━━ TEXT EXCERPT
Keep variables as local as possible. Only make something a field if multiple methods genuinely need to share it.

Lesson 5 — Recursion

Recursion — A Method That Calls Itself

A recursive method solves a problem by breaking it into a smaller version of the same problem, until it's simple enough to answer directly.

static int factorial(int n) { if (n <= 1) { return 1; // ① base case } return n * factorial(n - 1); // ② recursive case } System.out.println(factorial(4)); // factorial(4) = 4 * factorial(3) // = 4 * 3 * factorial(2) // = 4 * 3 * 2 * factorial(1) // = 4 * 3 * 2 * 1 // = 24
factorial(4) factorial(3) factorial(2) factorial(1) 🛑 base case → returns 1 unwinds, multiplying back up result = 24
🛑

① Base case

The simplest version of the problem, answered directly with no further recursive call. Without one, recursion never stops.

🔁

② Recursive case

Calls itself with a smaller or simpler input, moving one step closer to the base case each time.

📚

The call stack

Each call waits, paused, for the one below it to finish — then they all resolve in reverse order, like stacked plates.

Lesson 5 — Recursion

Recursion: Pitfalls & When to Use It

Recursion is elegant for the right problems — but a missing base case is the loop-forgot-to-update-i of recursion.

🔴 Missing base case — crashes

static int factorial(int n) { return n * factorial(n - 1); // ❌ no base case — never stops! } // Exception in thread "main" // java.lang.StackOverflowError

StackOverflowError

Recursion's version of an infinite loop. Each call takes up space on the call stack — with no base case, Java eventually runs out and crashes.

✅ Another example — countdown

static void countdown(int n) { if (n == 0) { System.out.println("Liftoff! 🚀"); return; // base case } System.out.println(n); countdown(n - 1); // moves toward 0 } // countdown(3) → 3, 2, 1, Liftoff! 🚀

Recursion vs. loops

Anything recursion can do, a loop can also do — and loops usually use less memory. Reach for recursion when a problem is naturally self-similar (folders inside folders, branches of a tree).
━━━━
━━ PROVIDED RECORDS
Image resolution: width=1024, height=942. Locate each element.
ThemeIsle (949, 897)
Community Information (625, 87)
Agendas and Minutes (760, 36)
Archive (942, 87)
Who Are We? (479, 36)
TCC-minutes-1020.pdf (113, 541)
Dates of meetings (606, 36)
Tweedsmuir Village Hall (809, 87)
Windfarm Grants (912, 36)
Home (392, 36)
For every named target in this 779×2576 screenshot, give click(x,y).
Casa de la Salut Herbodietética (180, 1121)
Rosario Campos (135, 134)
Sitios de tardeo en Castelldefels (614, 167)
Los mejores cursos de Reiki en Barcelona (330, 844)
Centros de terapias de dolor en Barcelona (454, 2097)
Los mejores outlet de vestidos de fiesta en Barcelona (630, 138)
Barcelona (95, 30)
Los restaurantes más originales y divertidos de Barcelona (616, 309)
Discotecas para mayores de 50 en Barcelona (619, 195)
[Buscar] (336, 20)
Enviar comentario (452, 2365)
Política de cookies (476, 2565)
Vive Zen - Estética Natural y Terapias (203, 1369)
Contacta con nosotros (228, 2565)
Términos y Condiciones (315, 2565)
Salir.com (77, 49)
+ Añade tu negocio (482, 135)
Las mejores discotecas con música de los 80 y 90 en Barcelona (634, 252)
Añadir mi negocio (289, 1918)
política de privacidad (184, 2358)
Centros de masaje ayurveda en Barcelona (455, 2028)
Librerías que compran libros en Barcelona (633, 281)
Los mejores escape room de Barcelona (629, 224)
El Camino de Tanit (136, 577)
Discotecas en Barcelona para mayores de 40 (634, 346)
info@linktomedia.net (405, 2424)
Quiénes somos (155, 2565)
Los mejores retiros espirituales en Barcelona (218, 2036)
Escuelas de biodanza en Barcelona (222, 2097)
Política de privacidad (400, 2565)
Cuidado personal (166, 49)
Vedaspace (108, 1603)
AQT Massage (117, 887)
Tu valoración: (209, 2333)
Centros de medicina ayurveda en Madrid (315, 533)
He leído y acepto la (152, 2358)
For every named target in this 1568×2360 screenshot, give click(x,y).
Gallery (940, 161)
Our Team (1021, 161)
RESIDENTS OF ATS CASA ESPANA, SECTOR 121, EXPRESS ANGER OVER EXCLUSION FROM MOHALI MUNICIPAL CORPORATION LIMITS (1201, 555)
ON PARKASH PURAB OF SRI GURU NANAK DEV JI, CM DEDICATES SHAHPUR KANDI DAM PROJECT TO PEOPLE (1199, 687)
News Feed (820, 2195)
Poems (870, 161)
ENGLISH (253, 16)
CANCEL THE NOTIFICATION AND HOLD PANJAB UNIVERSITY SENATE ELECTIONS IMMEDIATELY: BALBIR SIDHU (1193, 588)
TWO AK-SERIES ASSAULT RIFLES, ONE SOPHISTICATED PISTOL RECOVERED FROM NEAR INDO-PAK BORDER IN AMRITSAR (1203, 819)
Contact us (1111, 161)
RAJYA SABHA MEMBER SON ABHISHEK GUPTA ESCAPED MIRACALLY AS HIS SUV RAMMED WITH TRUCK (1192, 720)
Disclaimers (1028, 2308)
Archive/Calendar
━━━━
* WHAT THIS EXERCISE ASKS *
1: From the Java recursion lesson, reproduce verbatim the passage beginning with "Recursion vs. loops" up to and including "of a tree).".
2: Extend the Java recursion lesson, starting right after its final sentence.

* RESPONSES BY ITEM NUMBER *
1:
Recursion vs. loops

Anything recursion can do, a loop can also do — and loops usually use less memory. Reach for recursion when a problem is naturally self-similar (folders inside folders, branches of a tree).

2:
🧠 Checklist for every recursive method: Does it have a base case? Does every recursive call move closer to that base case? If either answer is no, you have an infinite recursion bug waiting to happen.
Lesson 5 — Mini-Project

Mini-Project: A Method-Powered Calculator

Rebuild a basic calculator, but this time every operation is its own method.

📋 The Requirements

Write four methods, each taking two double parameters and returning a double result:

  • add(a, b)
  • subtract(a, b)
  • multiply(a, b)
  • divide(a, b)

🧪 Expected output

10.0 + 4.0 = 14.0 10.0 - 4.0 = 6.0 10.0 * 4.0 = 40.0 10.0 / 4.0 = 2.5

💡 Hint

Call all four methods from main with the same two numbers, and print each labeled result with println.

Your starter code:

public class Calculator { static double add(double a, double b) { // your logic here } // define subtract, multiply, divide... public static void main(String[] args) { double x = 10, y = 4; // call each method and print the result } }

🏆 Stretch challenges

1. Add a modulus(a, b) method for the remainder
2. Guard divide against dividing by zero — print an error instead of crashing
3. Add a Scanner so the user types their own two numbers

📁 Create this in ~/Development/labs/lab3/ — use labsmkdir lab3 && cd lab3code .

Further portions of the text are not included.